* TEXT EXCERPT *
# Data Privacy Final Project
### Sam Clark & Josh Childs

For this project, we've decided to compare the accuracy of several normal Convolutional Neural Networks to their counter parts that will use differential privacy. We will be using the MNIST dataset with the tensflow library.  

In [12]:
import tensorflow.compat.v2 as tf
import tensorflow_datasets as tfds
from ipywidgets import IntProgress
from sklearn.metrics import classification_report

tf.enable_v2_behavior()

## Load MNIST Data

In [13]:
(x_train, y_train), (x_test, y_test) = tf.keras.datasets.mnist.load_data()

## Preprocess Data

In [14]:
x_train = x_train.reshape(x_train.shape[0], 28, 28, 1)
x_test = x_test.reshape(x_test.shape[0], 28, 28, 1)
input_shape = (28, 28, 1)
x_train = x_train.astype('float32')
x_test = x_test.astype('float32')
x_train /= 255
x_test /= 255

## Build Models

In [17]:
model = tf.keras.models.Sequential([
  tf.keras.layers.Conv2D(28, kernel_size=(3,3), input_shape=input_shape),
  tf.keras.layers.MaxPooling2D(pool_size=(2, 2)),
  tf.keras.layers.Flatten(),
  tf.keras.layers.Dense(128, activation=tf.nn.relu),  
  tf.keras.layers.Dropout(0.3),
  tf.keras.layers.Dense(10,activation=tf.nn.softmax)
])
model.summary()

Model: "sequential_2"
_________________________________________________________________
Layer (type)                 Output Shape              Param #   
conv2d_2 (Conv2D)            (None, 26, 26, 28)        280       
_________________________________________________________________
max_pooling2d_2 (MaxPooling2 (None, 13, 13, 28)        0         
_________________________________________________________________
flatten_2 (Flatten)          (None, 4732)              0         
_________________________________________________________________
dense_4 (Dense)              (None, 128)               605824    
_________________________________________________________________
dropout_2 (Dropout)          (None, 128)               0         
_________________________________________________________________
dense_5 (Dense)              (None, 10)                1290      
Total params: 607,394
Trainable params: 607,394
Non-trainable params: 0
________________________________________________

## Train & Save

In [19]:
callback = tf.keras.callbacks.EarlyStopping(monitor='loss', patience=3)

* DATA PROVIDED *
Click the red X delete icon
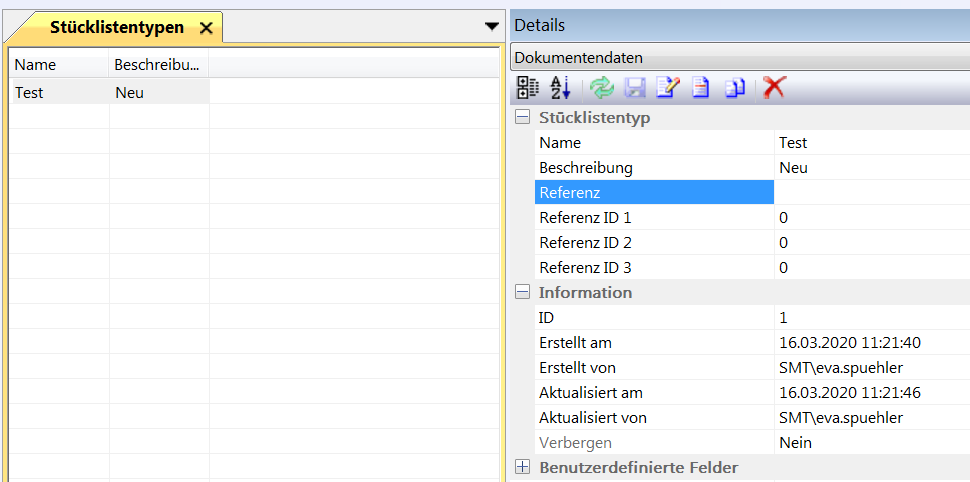coord(773,88)
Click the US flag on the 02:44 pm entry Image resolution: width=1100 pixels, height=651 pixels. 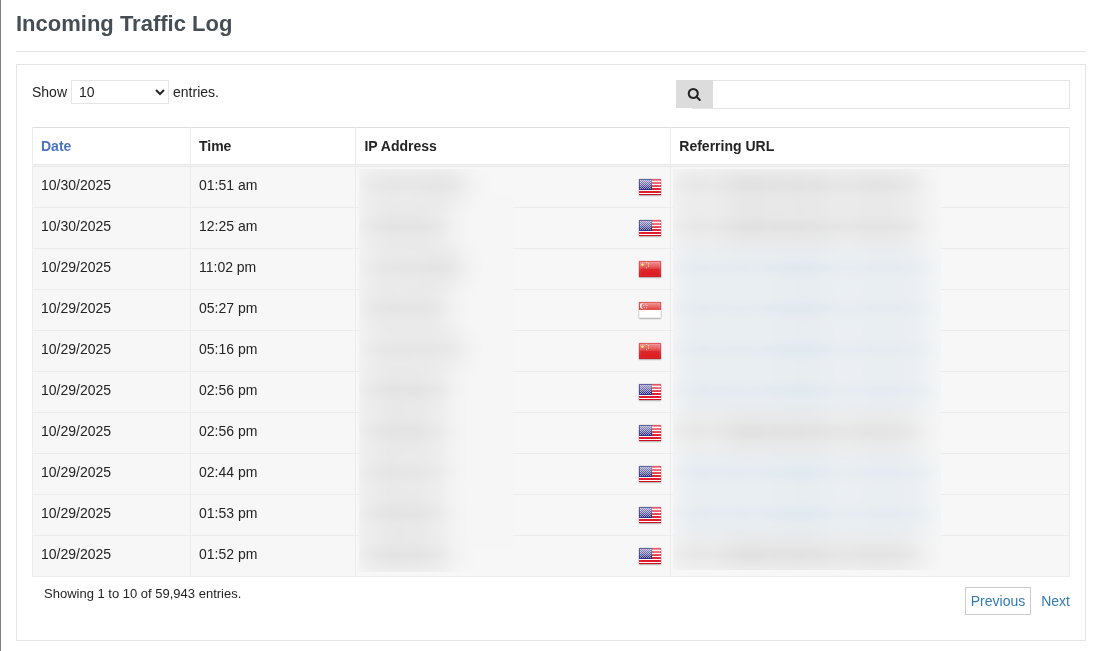[650, 473]
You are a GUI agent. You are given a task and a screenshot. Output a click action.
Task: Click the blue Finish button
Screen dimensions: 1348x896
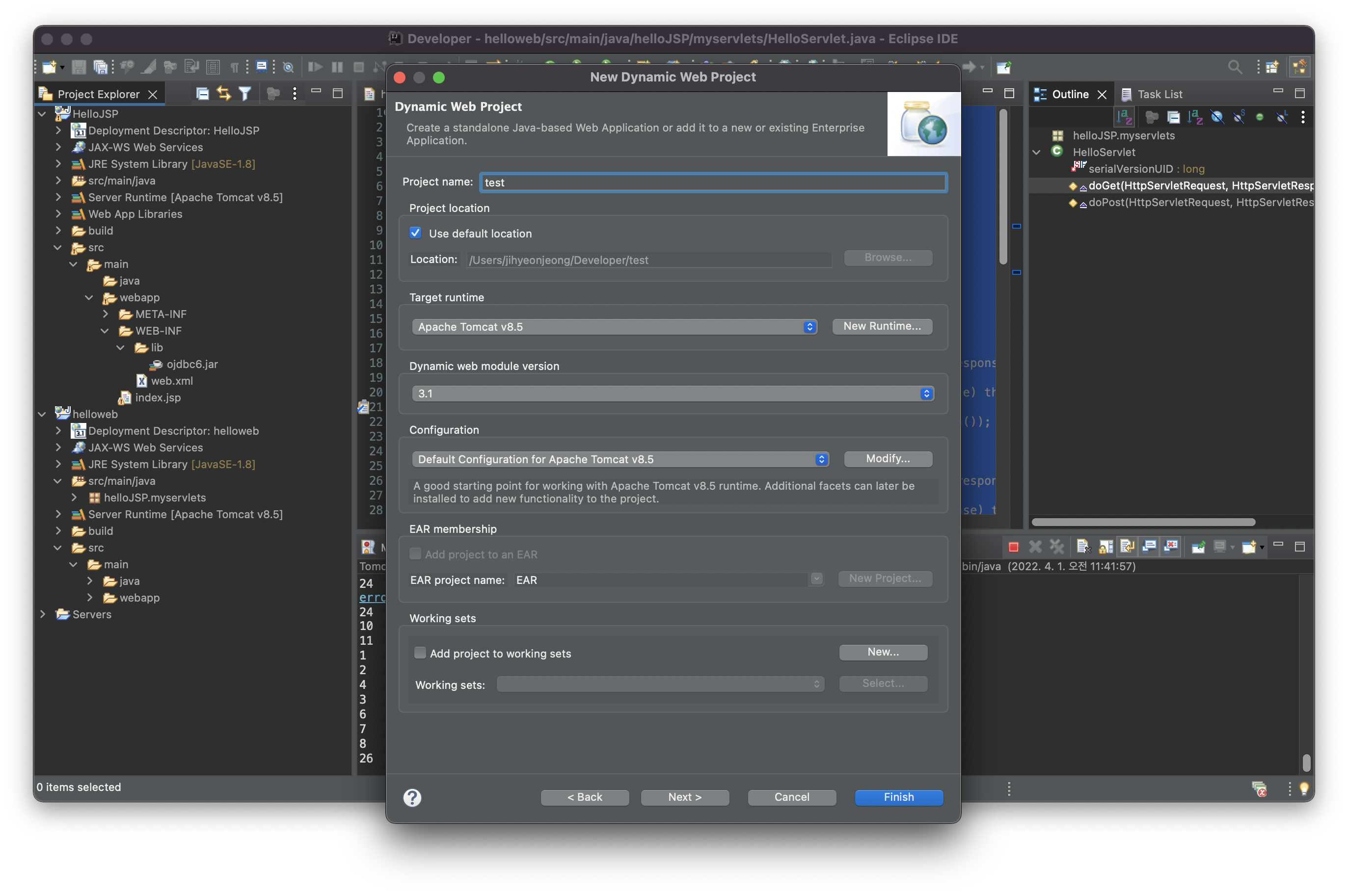tap(898, 797)
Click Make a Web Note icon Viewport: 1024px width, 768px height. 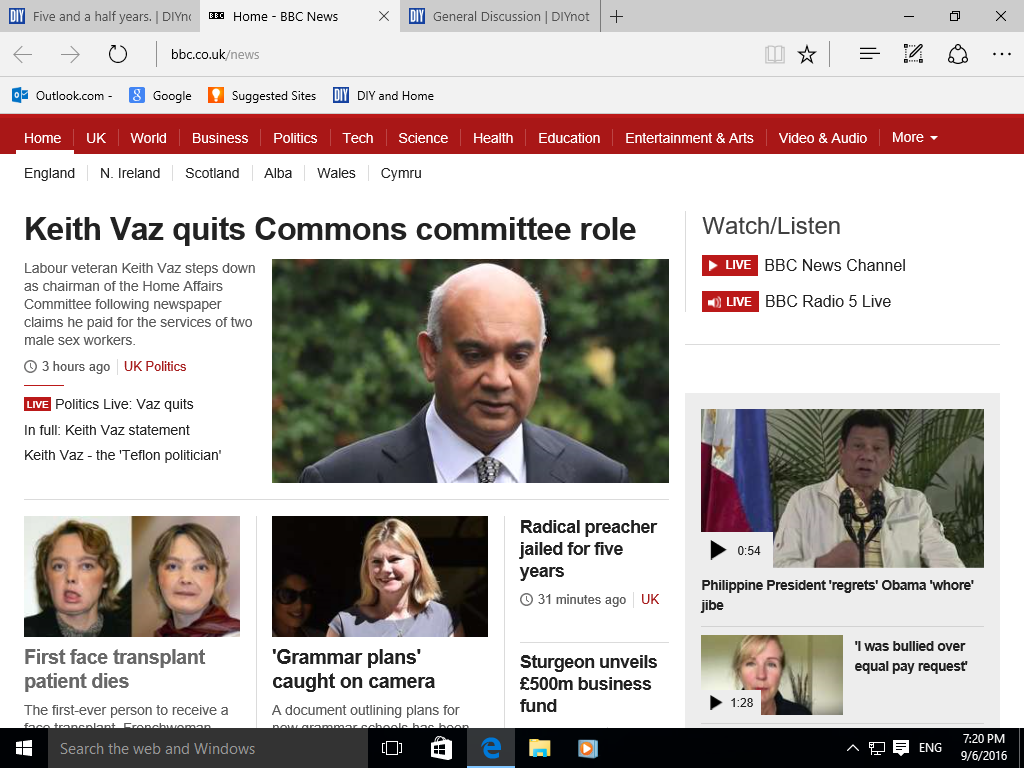point(913,54)
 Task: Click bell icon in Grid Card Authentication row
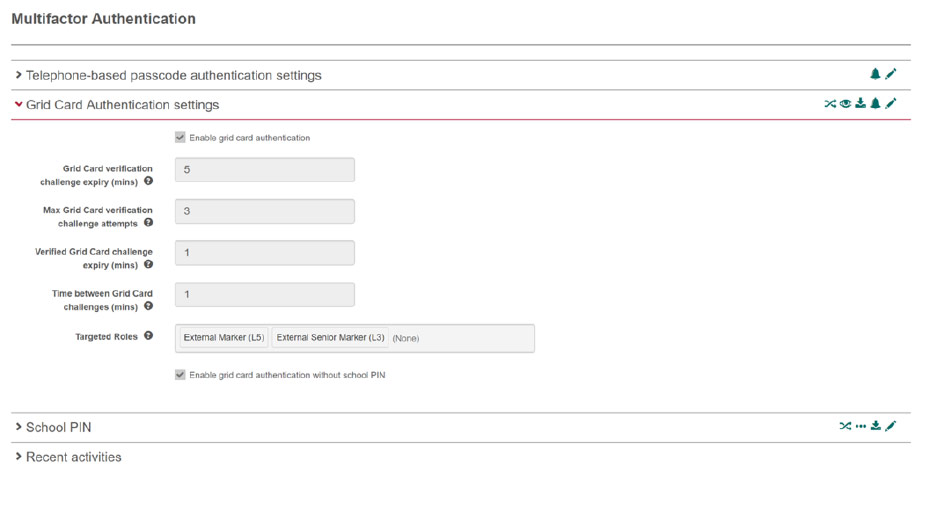875,104
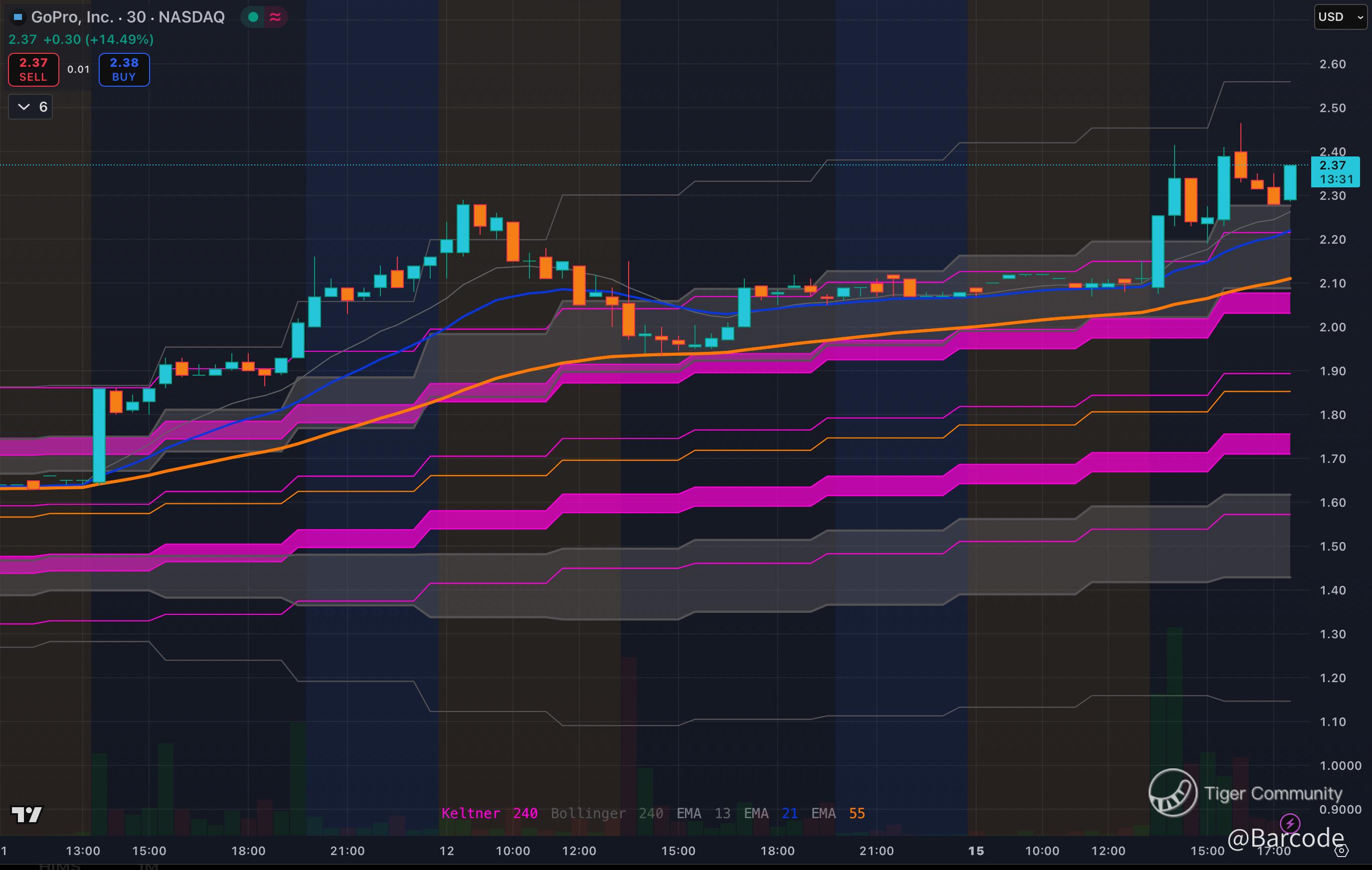The image size is (1372, 870).
Task: Click the EMA 21 blue label
Action: pyautogui.click(x=770, y=813)
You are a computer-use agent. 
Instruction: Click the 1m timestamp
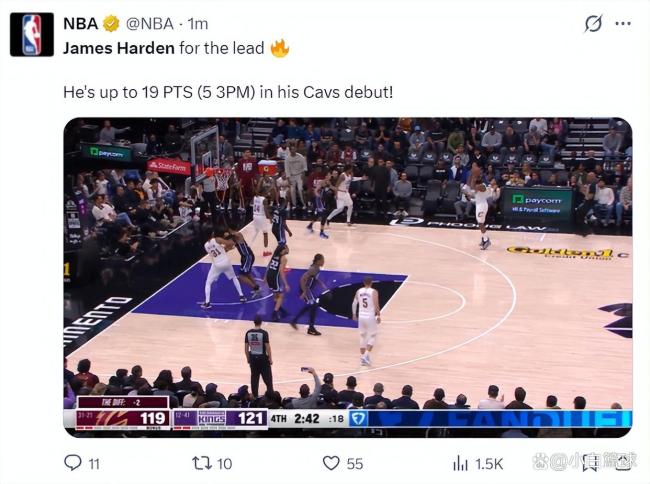(198, 23)
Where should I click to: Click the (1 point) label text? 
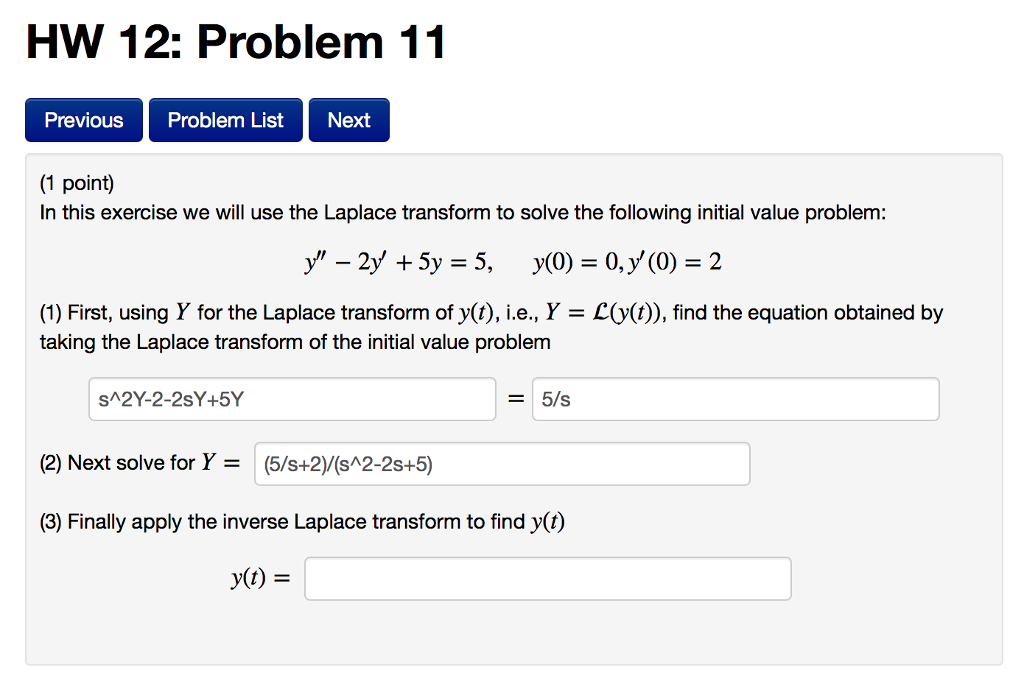coord(68,183)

* DIRECTIVES *
[1] In the data privacy project notebook, what total parameter count does the model summary report?
[2] Continue the data privacy project notebook from its last line, carrying on the training and saving step.

* TASK-BY-TASK ANSWERS *
[1] 607,394

[2]
model.compile(optimizer='sgd',
              loss='sparse_categorical_crossentropy', 
              metrics=['accuracy'])

model.fit(x=x_train,y=y_train, epochs=1, callbacks = [callback])
model.save("models/original")

Instructions for updating:
This property should not be used in TensorFlow 2.0, as updates are applied automatically.
Instructions for updating:
This property should not be used in TensorFlow 2.0, as updates are applied automatically.
INFO:tensorflow:Assets written to: models/original/assets


## Evaluate Models

In [21]:
model.evaluate(x_test, y_test)



[0.22379177808761597, 0.9354000091552734]

## Add Differential Privacy

In [8]:
def tf_gaussian_mech(v, sensitivity, epsilon, delta):
    return v + tf.random.normal(v.shape, mean=0.0, stddev=sensitivity * np.sqrt(2*np.log(1.25/delta)) / epsilon)

def tf_l2_clip(v, b):
    norm = tf.norm(v)
    return tf.cond(norm > b, lambda: b * (v / norm), lambda: v)